At the just-held Global Track & Trace meeting (Ringoes, NJ; Oct. 25), representatives from AmerisourceBergen presented a radically new approach to serialization and e-pedigree, the long-sought measures to secure pharma distribution against counterfeiting and diversion. The proposal: serialize only to the lot level, rather than put a unique ID code on each unit package of products shipped. While this is a lower level of security than item-level serialization, “it gets us part of the way there, and makes a foundation for later development of item-level serialization,” according to one source at the meeting.
Advantages: lot serialization would eliminate most, if not all, “aggregation” and “inference” problems—the difficulty of matching each coded package of a shipment to the case or carton in which it is shipped. Lot numbers are only occasionally identified and their data stored, in current distribution practices; specifying a lot code would allow for more workflow coordination. Lot-level serialization would be easier and less expensive to implement, and the process of recoding numbers and passing pedigree from, say, a distribution center to a retail pharmacy, would be easier to carry out.
Disadvantages: if a lot has, say, 1000 packages all with the same number, then it becomes easier to duplicate that number on a counterfeit package and have the counterfeit flow into the supply chain. Recalls, should they occur, would require the entire lot to be recovered, as opposed to individual packages. And the chance to link patients with manufacturers for such activities as medication adherence programs becomes more problematic. Finally, the change would require a rethinking of both the California e-pedigree program, for which companies are already anticipating a 2015 deadline, as well as federal actions like the re-introduction of the Safeguarding America’s Pharmaceutical Act (HR 3026), sponsored by Rep. Jim Matheson (D-UT), which occurred on Sept. 22.

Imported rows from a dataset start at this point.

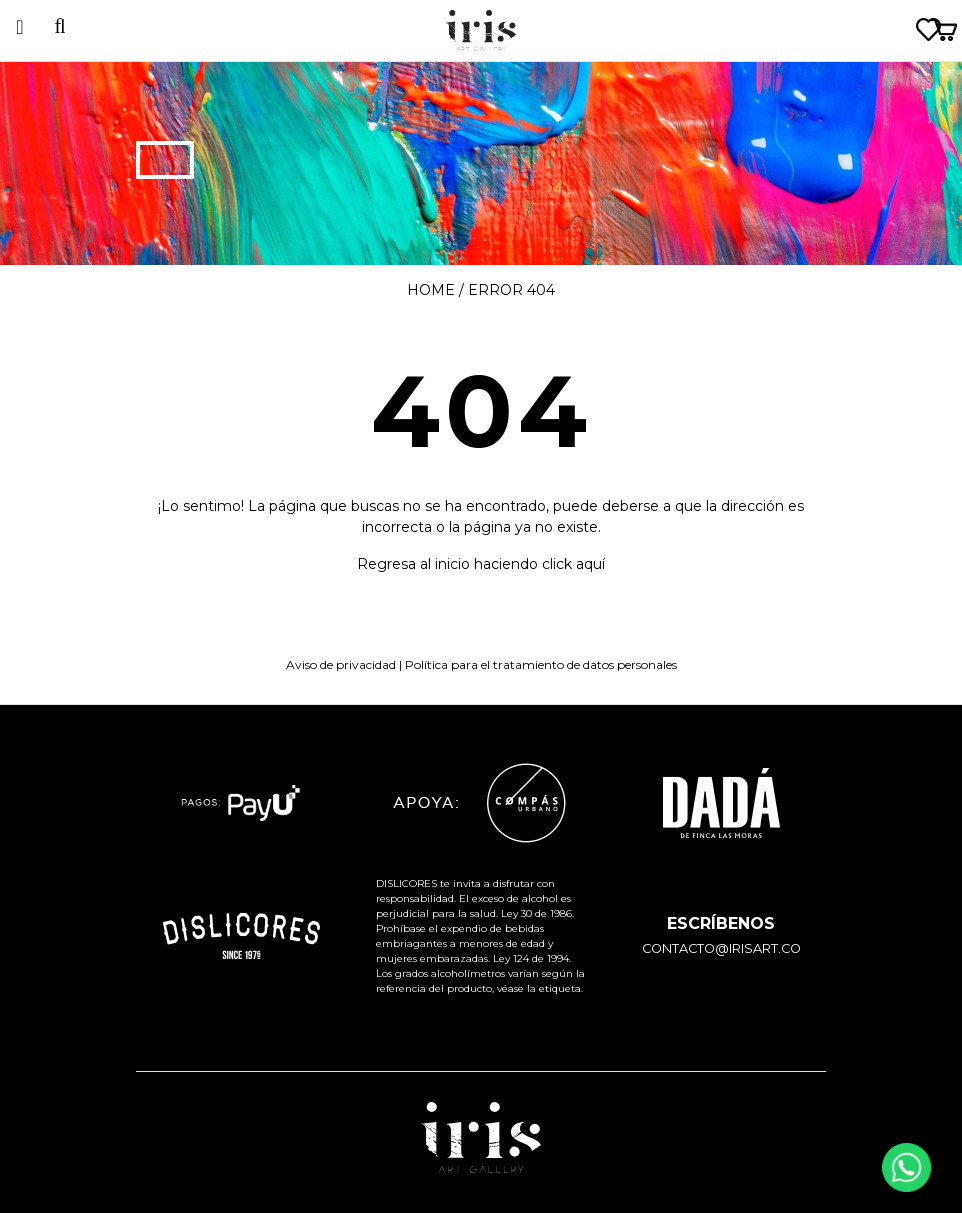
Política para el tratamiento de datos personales (541, 664)
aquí (590, 564)
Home (431, 290)
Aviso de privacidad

According to sources at the meeting, another element of the program would be a strict and thorough nationwide distributor licensing program, which is done currently state-by-state, with varying standards. The two measures would tighten security for the national distribution supply chain, and provide some degree of transparency to the distribution process. Although individual companies are progressing on various pilot or commercial-scale serialization efforts, the overall cost—more than $1 million per packaging line, and totaling several billion dollars overall, is still a daunting hurdle. The proposal is circulating among an informal group of industry serialization project developers, and might become the official stance of industry trade associations as the Matheson bills and others get considerations in the current Congress.